Patchwork [3/6,RFC] ext3/4: Allow relinking to unlinked files

login
register
mail settings
Submitter Matt Helsley
Date Sept. 23, 2010, 9:53 p.m.
Message ID <59e9d9fe9db11c6e06ef314541b1112f2b720a59.1285278339.git.matthltc@us.ibm.com>
Download mbox | patch
Permalink /patch/65593/
State New
Headers show

Comments

Matt Helsley - Sept. 23, 2010, 9:53 p.m.
Orphan inodes (nlink == 0) have been forbidden from being linked back
into the ext3/4 filesystems as a means of dealing with a link/unlink
"race".

This patch effectively reverts 2988a7740dc0dd9a0cb56576e8fe1d777dff0db3

	"return ENOENT from ext3_link when racing with unlink"

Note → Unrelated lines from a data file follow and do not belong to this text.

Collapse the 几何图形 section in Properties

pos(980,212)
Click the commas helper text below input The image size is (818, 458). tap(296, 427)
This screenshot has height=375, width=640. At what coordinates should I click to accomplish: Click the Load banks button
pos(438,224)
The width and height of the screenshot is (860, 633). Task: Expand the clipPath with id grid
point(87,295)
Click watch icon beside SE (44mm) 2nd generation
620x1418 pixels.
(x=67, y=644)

which was discussed in the lkml thread:

	http://lkml.org/lkml/2007/1/12/200

The reverted commit was selected because disallowing relinking was just a
simpler solution -- not because removing tasks from the orphan list
was deemed difficult or incorrect.

Instead this patch utilizes the original patch proposed by Eric Sandeen.
Testing this patch with the orphan-repro.tar.bz2 code linked in that
thread seems to confirm that this patch does not reintroduce the OOPs.
Nonetheless, Amir Goldstein pointed out that if ext3_add_entry() fails
we'll also be left with a corrupted orphan list. So I've moved the orphan
removal code down to the spot where a successful return has been assured.

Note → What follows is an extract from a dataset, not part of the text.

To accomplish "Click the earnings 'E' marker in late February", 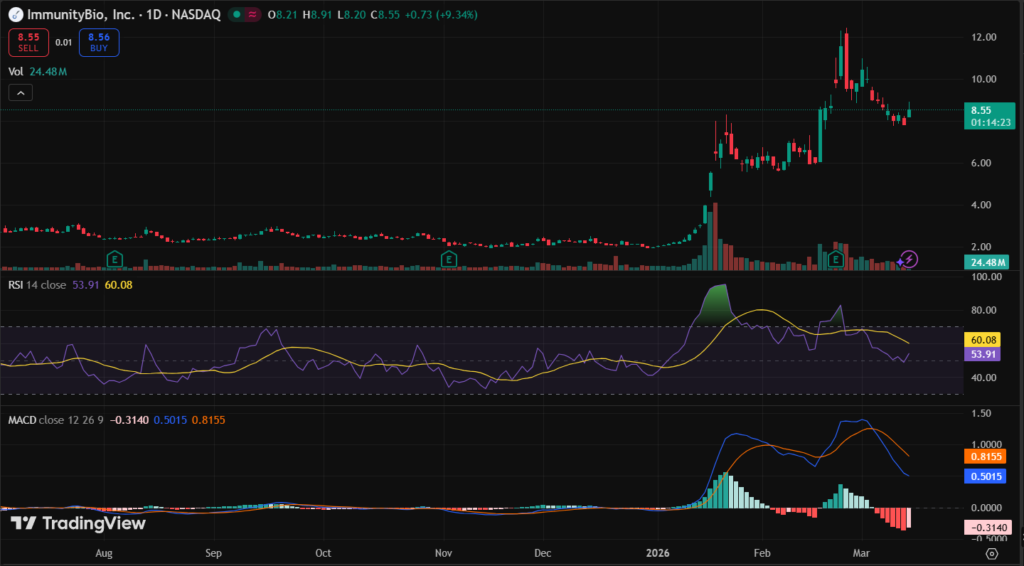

Eric's Original description (indented):

	Remove inode from the orphan list in ext3_link() if we might have
	raced with ext3_unlink(), which potentially put it on the list.
	If we're on the list with nlink > 0, we'll never get cleaned up
	properly and eventually may corrupt the list.

Unlike the reverted patch, this patch enables relinking an orphan inode
back into the filesystem. This relinking is extremely useful for
checkpoint/restart since it avoids incredibly costly and complex methods
of supporting checkpoint of tasks with open unlinked files. More on
how relink will be used can be found in the checkpoint/restart patches posted
with this patch.

Though relinking is a useful operation it may not be possible on all
filesystems. It appears to be possible in ext3/4 so this patch changes the
ext3/ext4 link functions to allow it and provide the .relink file operation
introduced earlier.

This assumes that in ext3/4 data written to unlinked files is not stored any

Patch

differently than data written to linked files. If that is not the case
I'd appreciate any pointers to the code showing where/how they are
handled differently. All I could find in ext3/4 was the orphan inode list.

Signed-off-by: Matt Helsley <matthltc@us.ibm.com>
Cc: Eric Sandeen <sandeen@redhat.com>
Cc: Theodore Ts'o <tytso@mit.edu>
Cc: Andreas Dilger <adilger.kernel@dilger.ca>
Cc: linux-ext4@vger.kernel.org
Cc: Jan Kara <jack@suse.cz>
Cc: containers@lists.linux-foundation.org
Cc: Oren Laadan <orenl@cs.columbia.edu>
Cc: Amir Goldstein <amir73il@users.sf.net>
Cc: linux-fsdevel@vger.kernel.org
Cc: Al Viro <viro@zeniv.linux.org.uk>
Cc: Christoph Hellwig <hch@infradead.org>
Cc: Jamie Lokier <jamie@shareable.org>
---
 fs/ext3/namei.c |   16 ++++++++--------
 fs/ext4/namei.c |   14 +++++++-------
 2 files changed, 15 insertions(+), 15 deletions(-)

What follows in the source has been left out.